Again, my argument of disagreement with you is they should have addressed their problem BEFORE they did the damage.
I agree with most of the provisions in these laws. However i also know that due process is often not given to the offenders. Because of the distasteful nature of these crimes. One case i know of. A 19 year old man moved to town and met a girl. Her mother met the young man and she dropped her daughter off at his house a number of times. She also said her daughter was 17. After dating for several months someone filed a complaint that the girl was only 13. The young man was arrested and plead out to statutory rape. He is on the preditor list. In this case there was no preditory behavior it was consentual and encouraged by the mother. This was abuse of the laws.
There are far more dangerous preditors than most people want to hear about these people should never get out of prison.
i hadn't heard a defense of foley.
house pages are supposed to serve in their junior or senior year. that's junior or senior year of high school. foley should have known that most of his pigeons were underage.
what foley did might not have been illegal. it was immoral.
i am aware that some people get convicted of a crime and must register and they might have been fooled by someone's age or might not have committed something morally reprehensible.
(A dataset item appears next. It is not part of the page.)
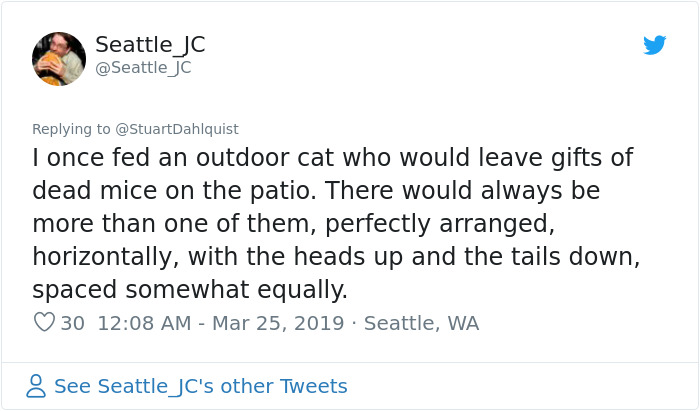Click the first line of the tweet text
This screenshot has width=700, height=411.
pyautogui.click(x=333, y=158)
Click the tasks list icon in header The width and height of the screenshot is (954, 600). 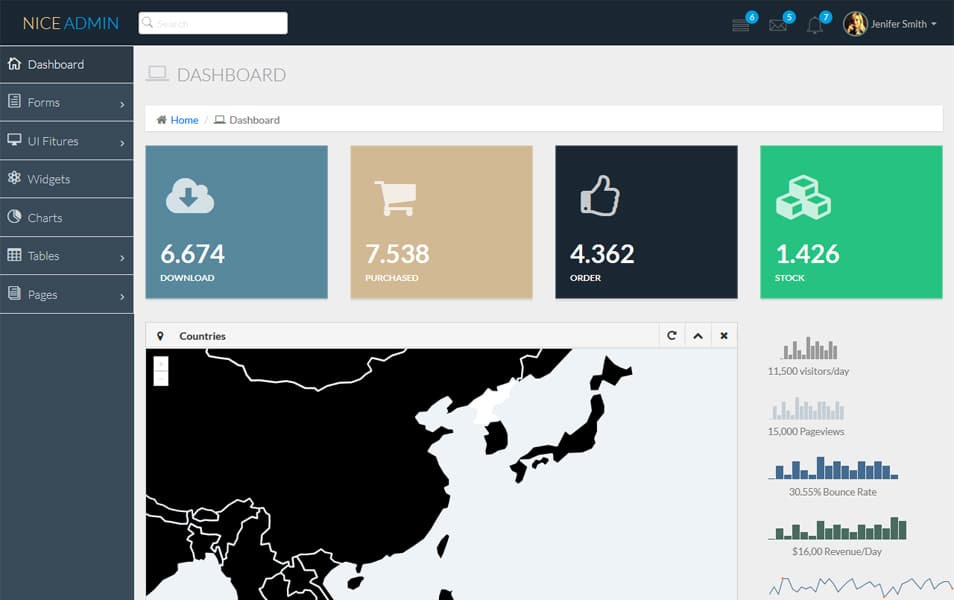point(741,23)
if a pedophile lives next to an elementary school, commits a crime with a child, goes to prison and gets out, should the court mandate that he move? i think they could. it's easier for him to move than to establish a school elsewhere.
I can't believe I read this. There is NEVER a situation where it is ok for an adult to have any level of sexual contact with a minor. A teacher especially because he/she is in a position of trust with vulnerable children. It is never the child's fault. However, if the child did make advances, then he/she has most likely been molested previously. I've never heard anything so chilling as a pedophile on TV from prison saying "take me to a playground and I can point out to you the molested kids."
Every state law should be tiered so that the lesser offenses labeled sexual do not have to register. Statuatory rape with teens both consenting and 3-5 years difference in their ages is different from a 20-80 year old man molesting a child 25 or younger.
The latter I am in favor of locking up until their victim is declared totally healed and normal by a court appointed psychiatrist. That's only fair. Most would be serving a life sentence just as their victim is.